**SHORT TASK**: Retype the data below line for line, without changing anything.

"""

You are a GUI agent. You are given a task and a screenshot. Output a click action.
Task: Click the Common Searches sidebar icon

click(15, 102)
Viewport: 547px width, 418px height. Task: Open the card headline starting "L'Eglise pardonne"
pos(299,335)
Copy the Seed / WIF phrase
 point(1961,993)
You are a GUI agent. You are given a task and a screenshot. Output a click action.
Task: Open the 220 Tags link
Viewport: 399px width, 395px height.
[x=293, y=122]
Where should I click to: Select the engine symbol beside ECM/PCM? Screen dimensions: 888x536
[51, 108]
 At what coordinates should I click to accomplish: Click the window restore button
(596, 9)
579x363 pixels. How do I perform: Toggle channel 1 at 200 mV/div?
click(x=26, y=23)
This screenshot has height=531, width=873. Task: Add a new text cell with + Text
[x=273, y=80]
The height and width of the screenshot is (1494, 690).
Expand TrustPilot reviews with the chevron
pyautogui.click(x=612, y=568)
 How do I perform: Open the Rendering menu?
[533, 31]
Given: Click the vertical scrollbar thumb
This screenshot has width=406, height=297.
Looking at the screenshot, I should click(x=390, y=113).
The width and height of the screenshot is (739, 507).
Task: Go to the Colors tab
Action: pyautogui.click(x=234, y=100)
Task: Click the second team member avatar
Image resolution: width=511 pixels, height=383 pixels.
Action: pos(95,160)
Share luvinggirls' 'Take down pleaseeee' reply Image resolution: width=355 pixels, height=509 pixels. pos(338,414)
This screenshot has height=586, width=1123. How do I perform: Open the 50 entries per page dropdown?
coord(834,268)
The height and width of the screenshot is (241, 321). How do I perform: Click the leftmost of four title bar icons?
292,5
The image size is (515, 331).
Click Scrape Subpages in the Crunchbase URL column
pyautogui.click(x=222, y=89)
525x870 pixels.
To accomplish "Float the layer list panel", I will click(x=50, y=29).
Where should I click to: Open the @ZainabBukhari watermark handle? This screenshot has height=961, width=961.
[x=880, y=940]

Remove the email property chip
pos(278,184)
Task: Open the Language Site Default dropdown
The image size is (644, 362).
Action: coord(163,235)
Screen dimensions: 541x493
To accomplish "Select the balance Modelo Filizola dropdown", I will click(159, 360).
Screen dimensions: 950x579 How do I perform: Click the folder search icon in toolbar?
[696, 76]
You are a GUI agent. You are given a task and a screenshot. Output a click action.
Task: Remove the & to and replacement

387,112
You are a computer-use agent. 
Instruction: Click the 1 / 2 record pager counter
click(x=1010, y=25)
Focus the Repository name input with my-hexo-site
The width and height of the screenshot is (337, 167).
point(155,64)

"""

**COMPLETE OUTPUT**:
You are a GUI agent. You are given a task and a screenshot. Output a click action.
Task: Click the Common Searches sidebar icon

click(15, 102)
Viewport: 547px width, 418px height. Task: Open the card headline starting "L'Eglise pardonne"
pos(299,335)
Copy the Seed / WIF phrase
 point(1961,993)
You are a GUI agent. You are given a task and a screenshot. Output a click action.
Task: Open the 220 Tags link
Viewport: 399px width, 395px height.
[x=293, y=122]
Where should I click to: Select the engine symbol beside ECM/PCM? Screen dimensions: 888x536
[51, 108]
 At what coordinates should I click to accomplish: Click the window restore button
(596, 9)
579x363 pixels. How do I perform: Toggle channel 1 at 200 mV/div?
click(x=26, y=23)
This screenshot has height=531, width=873. Task: Add a new text cell with + Text
[x=273, y=80]
The height and width of the screenshot is (1494, 690).
Expand TrustPilot reviews with the chevron
pyautogui.click(x=612, y=568)
 How do I perform: Open the Rendering menu?
[533, 31]
Given: Click the vertical scrollbar thumb
This screenshot has width=406, height=297.
Looking at the screenshot, I should click(x=390, y=113).
The width and height of the screenshot is (739, 507).
Task: Go to the Colors tab
Action: pyautogui.click(x=234, y=100)
Task: Click the second team member avatar
Image resolution: width=511 pixels, height=383 pixels.
Action: pos(95,160)
Share luvinggirls' 'Take down pleaseeee' reply Image resolution: width=355 pixels, height=509 pixels. pos(338,414)
This screenshot has height=586, width=1123. How do I perform: Open the 50 entries per page dropdown?
coord(834,268)
The height and width of the screenshot is (241, 321). How do I perform: Click the leftmost of four title bar icons?
292,5
The image size is (515, 331).
Click Scrape Subpages in the Crunchbase URL column
pyautogui.click(x=222, y=89)
525x870 pixels.
To accomplish "Float the layer list panel", I will click(x=50, y=29).
Where should I click to: Open the @ZainabBukhari watermark handle? This screenshot has height=961, width=961.
[x=880, y=940]

Remove the email property chip
pos(278,184)
Task: Open the Language Site Default dropdown
The image size is (644, 362).
Action: coord(163,235)
Screen dimensions: 541x493
To accomplish "Select the balance Modelo Filizola dropdown", I will click(159, 360).
Screen dimensions: 950x579 How do I perform: Click the folder search icon in toolbar?
[696, 76]
You are a GUI agent. You are given a task and a screenshot. Output a click action.
Task: Remove the & to and replacement

387,112
You are a computer-use agent. 
Instruction: Click the 1 / 2 record pager counter
click(x=1010, y=25)
Focus the Repository name input with my-hexo-site
The width and height of the screenshot is (337, 167).
point(155,64)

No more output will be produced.